Segment Start: Records shown

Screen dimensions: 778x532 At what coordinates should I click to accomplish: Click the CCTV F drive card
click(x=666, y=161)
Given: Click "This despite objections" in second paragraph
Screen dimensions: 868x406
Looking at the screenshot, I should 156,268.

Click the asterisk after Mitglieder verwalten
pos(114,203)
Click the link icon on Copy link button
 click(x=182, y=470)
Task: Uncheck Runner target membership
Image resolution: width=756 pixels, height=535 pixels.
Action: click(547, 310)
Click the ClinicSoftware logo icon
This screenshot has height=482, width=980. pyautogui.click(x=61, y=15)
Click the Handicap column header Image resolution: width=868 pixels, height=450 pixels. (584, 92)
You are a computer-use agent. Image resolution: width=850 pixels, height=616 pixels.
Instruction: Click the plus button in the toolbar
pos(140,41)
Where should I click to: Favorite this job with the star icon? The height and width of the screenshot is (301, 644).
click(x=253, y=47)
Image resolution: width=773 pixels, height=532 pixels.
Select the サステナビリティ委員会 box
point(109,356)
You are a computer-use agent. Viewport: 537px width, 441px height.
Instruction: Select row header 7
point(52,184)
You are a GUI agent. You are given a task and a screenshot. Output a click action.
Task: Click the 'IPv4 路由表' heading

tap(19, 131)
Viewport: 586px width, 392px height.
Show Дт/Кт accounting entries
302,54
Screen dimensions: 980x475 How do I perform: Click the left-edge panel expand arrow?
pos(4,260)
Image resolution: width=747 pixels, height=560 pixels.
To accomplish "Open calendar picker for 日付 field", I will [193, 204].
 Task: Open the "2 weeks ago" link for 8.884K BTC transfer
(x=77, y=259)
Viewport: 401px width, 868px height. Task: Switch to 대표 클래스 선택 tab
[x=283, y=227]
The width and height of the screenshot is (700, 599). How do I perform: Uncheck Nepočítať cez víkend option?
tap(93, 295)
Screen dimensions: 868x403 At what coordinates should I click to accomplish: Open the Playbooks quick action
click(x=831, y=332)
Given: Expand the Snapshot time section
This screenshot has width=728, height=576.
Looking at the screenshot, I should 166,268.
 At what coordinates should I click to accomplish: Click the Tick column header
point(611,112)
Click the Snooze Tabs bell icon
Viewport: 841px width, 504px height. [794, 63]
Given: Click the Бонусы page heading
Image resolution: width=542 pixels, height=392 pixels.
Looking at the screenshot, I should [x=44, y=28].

Segment End: Records shown

Count the lines above in which the word "agent" appears, then state only that count.

3